>> Start Source records
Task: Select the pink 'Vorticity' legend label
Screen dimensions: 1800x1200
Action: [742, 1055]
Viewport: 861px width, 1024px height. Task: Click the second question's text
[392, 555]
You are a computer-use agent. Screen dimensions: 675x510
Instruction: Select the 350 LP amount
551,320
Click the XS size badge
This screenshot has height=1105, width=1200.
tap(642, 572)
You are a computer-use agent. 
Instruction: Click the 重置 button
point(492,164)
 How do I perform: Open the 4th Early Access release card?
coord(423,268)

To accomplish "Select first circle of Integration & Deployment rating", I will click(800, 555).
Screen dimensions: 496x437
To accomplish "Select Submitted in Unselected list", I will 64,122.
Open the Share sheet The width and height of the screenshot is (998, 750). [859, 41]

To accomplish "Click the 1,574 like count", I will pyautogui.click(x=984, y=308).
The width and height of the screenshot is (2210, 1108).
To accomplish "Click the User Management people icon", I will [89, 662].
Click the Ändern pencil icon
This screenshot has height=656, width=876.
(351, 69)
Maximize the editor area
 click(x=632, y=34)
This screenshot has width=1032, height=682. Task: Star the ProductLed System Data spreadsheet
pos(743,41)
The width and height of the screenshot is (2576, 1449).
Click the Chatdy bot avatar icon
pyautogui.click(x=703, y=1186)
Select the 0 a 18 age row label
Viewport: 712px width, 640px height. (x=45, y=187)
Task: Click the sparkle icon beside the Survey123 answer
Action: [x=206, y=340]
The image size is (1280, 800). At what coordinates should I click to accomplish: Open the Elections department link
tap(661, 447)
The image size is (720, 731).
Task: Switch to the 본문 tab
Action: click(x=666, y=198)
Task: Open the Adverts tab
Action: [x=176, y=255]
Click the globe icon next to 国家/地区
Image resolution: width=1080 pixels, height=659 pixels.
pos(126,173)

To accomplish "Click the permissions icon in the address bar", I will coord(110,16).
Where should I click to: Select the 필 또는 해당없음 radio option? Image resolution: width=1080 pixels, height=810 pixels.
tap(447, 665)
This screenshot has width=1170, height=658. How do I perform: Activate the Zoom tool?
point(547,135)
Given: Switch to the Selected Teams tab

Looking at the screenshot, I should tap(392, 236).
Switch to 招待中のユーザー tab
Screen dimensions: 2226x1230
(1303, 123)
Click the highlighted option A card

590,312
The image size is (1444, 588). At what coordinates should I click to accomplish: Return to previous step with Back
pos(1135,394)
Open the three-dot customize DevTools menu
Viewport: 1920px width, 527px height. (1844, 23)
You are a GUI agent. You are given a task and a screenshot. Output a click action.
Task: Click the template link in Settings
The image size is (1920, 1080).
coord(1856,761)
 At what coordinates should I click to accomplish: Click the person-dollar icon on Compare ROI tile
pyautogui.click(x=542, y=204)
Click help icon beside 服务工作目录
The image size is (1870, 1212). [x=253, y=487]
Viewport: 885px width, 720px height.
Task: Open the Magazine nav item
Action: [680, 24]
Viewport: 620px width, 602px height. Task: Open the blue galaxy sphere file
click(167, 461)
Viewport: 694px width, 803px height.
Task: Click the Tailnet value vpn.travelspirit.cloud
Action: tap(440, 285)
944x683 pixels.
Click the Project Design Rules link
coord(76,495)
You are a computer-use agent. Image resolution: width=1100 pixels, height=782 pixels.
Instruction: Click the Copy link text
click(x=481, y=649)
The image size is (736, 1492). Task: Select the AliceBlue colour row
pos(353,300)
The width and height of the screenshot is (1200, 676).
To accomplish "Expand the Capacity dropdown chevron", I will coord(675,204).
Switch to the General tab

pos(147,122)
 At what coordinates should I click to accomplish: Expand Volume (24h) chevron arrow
>> End Source records
■ Task goal
Turn the stretch of the data above, from its first line through the line containing "click(x=632, y=34)", into a numbered list that includes both of those lines and leaves out any blank lines.

■ Written reply
1. Task: Select the pink 'Vorticity' legend label
2. Screen dimensions: 1800x1200
3. Action: [742, 1055]
4. Viewport: 861px width, 1024px height. Task: Click the second question's text
5. [392, 555]
6. You are a computer-use agent. Screen dimensions: 675x510
7. Instruction: Select the 350 LP amount
8. 551,320
9. Click the XS size badge
10. This screenshot has height=1105, width=1200.
11. tap(642, 572)
12. You are a computer-use agent. 
13. Instruction: Click the 重置 button
14. point(492,164)
15.  How do I perform: Open the 4th Early Access release card?
16. coord(423,268)
17. To accomplish "Select first circle of Integration & Deployment rating", I will click(800, 555).
18. Screen dimensions: 496x437
19. To accomplish "Select Submitted in Unselected list", I will 64,122.
20. Open the Share sheet The width and height of the screenshot is (998, 750). [859, 41]
21. To accomplish "Click the 1,574 like count", I will pyautogui.click(x=984, y=308).
22. The width and height of the screenshot is (2210, 1108).
23. To accomplish "Click the User Management people icon", I will [89, 662].
24. Click the Ändern pencil icon
25. This screenshot has height=656, width=876.
26. (351, 69)
27. Maximize the editor area
28.  click(x=632, y=34)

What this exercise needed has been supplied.